*Directions*. Pull every line holding the string "computer" from the records below.

Dataset entries:
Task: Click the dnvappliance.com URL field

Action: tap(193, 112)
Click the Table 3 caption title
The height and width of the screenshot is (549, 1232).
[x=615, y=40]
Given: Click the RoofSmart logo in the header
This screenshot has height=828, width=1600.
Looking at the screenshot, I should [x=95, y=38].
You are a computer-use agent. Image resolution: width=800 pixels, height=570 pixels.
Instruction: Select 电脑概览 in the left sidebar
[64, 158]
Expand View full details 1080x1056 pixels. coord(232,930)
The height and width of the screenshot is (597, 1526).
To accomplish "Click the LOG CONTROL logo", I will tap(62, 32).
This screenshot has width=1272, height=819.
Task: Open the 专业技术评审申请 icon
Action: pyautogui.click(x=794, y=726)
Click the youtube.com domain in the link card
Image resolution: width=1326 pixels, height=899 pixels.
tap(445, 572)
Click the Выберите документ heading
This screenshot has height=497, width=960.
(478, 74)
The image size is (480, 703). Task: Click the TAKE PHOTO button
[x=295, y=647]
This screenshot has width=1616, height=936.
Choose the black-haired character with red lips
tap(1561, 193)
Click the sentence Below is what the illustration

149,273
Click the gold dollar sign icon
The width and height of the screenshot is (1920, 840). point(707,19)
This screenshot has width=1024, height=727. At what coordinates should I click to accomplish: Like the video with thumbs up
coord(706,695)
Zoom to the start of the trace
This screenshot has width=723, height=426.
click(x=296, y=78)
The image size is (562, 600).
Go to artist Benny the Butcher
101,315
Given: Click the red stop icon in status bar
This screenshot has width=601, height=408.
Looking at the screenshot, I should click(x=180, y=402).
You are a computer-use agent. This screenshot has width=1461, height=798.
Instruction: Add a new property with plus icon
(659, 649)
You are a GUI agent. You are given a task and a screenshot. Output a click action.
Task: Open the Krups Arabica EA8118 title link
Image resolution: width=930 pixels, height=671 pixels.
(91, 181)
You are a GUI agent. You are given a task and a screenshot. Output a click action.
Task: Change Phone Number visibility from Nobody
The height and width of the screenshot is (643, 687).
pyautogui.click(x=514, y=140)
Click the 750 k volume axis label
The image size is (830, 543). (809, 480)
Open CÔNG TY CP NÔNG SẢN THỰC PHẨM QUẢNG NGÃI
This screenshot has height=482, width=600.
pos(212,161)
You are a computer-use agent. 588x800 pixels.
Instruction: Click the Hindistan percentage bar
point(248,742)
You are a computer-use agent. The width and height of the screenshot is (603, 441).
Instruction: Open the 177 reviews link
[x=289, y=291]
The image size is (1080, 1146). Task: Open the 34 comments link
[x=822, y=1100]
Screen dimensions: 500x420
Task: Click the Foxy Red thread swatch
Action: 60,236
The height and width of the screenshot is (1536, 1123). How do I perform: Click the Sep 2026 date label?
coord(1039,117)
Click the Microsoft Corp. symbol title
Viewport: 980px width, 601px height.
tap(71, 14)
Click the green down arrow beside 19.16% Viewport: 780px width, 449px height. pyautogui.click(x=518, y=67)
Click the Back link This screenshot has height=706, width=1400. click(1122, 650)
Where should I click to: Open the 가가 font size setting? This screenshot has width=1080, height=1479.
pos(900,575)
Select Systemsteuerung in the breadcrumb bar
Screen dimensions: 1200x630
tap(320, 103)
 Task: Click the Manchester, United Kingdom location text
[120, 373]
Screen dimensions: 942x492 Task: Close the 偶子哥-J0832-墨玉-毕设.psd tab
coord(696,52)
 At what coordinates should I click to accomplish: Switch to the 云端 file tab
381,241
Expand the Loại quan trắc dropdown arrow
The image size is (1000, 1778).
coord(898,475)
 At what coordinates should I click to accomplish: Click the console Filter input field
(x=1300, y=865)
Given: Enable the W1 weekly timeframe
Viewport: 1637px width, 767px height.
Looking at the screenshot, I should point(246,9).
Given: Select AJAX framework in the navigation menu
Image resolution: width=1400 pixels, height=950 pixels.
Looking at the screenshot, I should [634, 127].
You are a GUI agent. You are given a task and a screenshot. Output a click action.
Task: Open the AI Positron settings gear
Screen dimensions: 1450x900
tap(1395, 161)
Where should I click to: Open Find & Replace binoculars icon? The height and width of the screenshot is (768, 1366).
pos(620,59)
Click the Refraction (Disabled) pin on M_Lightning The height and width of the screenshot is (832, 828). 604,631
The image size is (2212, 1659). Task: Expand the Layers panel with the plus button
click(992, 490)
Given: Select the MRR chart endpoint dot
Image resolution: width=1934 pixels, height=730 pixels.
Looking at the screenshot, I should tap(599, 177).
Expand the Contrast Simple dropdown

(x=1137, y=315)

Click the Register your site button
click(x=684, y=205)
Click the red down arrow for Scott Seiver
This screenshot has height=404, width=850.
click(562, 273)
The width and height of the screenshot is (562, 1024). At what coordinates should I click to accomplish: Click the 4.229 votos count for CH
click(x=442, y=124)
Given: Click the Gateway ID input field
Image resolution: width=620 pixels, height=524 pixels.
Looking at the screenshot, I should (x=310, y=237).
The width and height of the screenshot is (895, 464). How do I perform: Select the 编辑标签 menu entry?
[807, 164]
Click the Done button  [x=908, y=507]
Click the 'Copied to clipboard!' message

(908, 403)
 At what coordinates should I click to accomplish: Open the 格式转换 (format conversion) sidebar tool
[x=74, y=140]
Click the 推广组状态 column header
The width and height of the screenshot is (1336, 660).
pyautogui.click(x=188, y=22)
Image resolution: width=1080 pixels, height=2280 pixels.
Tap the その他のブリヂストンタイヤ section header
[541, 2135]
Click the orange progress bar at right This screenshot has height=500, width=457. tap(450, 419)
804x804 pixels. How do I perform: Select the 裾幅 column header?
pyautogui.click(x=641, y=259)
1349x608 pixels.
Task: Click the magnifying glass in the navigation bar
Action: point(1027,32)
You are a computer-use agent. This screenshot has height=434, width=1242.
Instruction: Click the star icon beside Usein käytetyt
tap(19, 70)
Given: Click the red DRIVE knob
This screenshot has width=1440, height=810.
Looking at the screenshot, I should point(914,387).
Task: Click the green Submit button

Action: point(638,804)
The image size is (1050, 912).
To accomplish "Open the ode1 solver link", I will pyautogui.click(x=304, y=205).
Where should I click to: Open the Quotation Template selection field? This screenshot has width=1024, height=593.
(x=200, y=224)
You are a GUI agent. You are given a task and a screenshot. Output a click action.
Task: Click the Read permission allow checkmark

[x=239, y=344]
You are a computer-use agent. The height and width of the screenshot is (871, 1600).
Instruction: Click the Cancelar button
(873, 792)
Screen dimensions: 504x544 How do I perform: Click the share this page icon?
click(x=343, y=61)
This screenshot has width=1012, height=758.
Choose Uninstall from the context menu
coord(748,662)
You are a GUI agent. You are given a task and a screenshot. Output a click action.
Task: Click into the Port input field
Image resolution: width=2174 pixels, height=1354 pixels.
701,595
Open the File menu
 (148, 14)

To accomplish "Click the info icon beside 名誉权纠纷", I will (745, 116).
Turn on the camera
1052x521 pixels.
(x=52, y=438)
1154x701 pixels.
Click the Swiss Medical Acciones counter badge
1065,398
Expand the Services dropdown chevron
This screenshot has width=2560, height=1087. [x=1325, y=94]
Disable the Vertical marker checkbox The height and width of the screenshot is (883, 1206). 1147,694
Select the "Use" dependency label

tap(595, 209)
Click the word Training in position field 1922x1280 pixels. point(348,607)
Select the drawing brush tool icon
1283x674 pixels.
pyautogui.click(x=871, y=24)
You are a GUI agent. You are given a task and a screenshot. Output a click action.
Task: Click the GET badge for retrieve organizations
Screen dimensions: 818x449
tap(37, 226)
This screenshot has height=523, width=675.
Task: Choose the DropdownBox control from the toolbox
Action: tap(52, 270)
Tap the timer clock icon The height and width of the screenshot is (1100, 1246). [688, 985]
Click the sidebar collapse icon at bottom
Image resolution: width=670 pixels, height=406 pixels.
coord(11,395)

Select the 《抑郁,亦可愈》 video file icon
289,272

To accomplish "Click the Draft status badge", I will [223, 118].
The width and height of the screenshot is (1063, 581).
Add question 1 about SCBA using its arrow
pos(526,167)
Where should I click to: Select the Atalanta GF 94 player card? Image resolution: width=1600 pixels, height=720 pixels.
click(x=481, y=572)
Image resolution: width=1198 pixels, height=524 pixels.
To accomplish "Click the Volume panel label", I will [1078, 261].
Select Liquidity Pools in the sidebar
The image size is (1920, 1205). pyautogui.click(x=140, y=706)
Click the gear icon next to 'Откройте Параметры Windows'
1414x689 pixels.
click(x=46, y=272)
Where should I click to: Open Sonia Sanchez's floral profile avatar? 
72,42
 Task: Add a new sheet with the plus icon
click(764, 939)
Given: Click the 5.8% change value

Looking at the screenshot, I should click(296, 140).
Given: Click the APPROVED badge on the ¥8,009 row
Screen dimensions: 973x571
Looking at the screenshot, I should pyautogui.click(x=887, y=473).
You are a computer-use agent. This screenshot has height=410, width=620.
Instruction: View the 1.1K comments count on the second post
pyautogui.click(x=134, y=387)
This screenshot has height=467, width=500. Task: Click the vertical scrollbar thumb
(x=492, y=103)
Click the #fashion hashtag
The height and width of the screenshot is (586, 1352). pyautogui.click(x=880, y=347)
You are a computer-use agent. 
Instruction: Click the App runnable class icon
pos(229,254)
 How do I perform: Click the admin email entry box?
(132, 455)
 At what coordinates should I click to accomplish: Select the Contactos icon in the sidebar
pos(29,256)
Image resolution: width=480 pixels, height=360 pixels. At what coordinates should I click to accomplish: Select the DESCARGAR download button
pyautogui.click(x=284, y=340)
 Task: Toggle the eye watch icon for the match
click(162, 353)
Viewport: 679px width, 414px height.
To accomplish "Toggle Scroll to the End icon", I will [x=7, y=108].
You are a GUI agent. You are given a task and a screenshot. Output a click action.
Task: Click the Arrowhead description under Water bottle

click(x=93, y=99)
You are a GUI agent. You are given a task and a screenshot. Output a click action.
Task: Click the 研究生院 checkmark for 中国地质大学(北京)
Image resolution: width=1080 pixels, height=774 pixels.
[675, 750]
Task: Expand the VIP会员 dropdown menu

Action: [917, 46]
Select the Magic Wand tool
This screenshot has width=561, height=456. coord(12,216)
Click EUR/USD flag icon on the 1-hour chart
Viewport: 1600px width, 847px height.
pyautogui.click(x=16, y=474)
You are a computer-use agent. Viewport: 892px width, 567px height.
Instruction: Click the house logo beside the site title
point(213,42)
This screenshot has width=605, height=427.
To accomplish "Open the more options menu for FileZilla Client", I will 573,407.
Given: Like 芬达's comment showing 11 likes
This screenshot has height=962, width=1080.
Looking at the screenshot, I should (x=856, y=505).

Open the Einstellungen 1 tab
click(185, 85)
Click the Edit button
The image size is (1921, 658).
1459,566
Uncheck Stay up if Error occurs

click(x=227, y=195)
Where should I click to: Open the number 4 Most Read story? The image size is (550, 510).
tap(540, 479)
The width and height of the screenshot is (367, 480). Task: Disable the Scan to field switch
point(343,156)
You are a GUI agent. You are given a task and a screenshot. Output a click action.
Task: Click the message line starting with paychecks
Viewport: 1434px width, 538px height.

*Your solution*.
You are a computer-use agent. Image resolution: width=800 pixels, height=570 pixels.
You are a computer-use agent. This screenshot has width=1461, height=798.
You are a computer-use agent. 588x800 pixels.
You are a computer-use agent. The width and height of the screenshot is (603, 441).
You are a computer-use agent. This screenshot has height=434, width=1242.
You are a computer-use agent. The height and width of the screenshot is (871, 1600).
You are a computer-use agent. This screenshot has height=410, width=620.
You are a computer-use agent. 
You are a computer-use agent. Viewport: 892px width, 567px height.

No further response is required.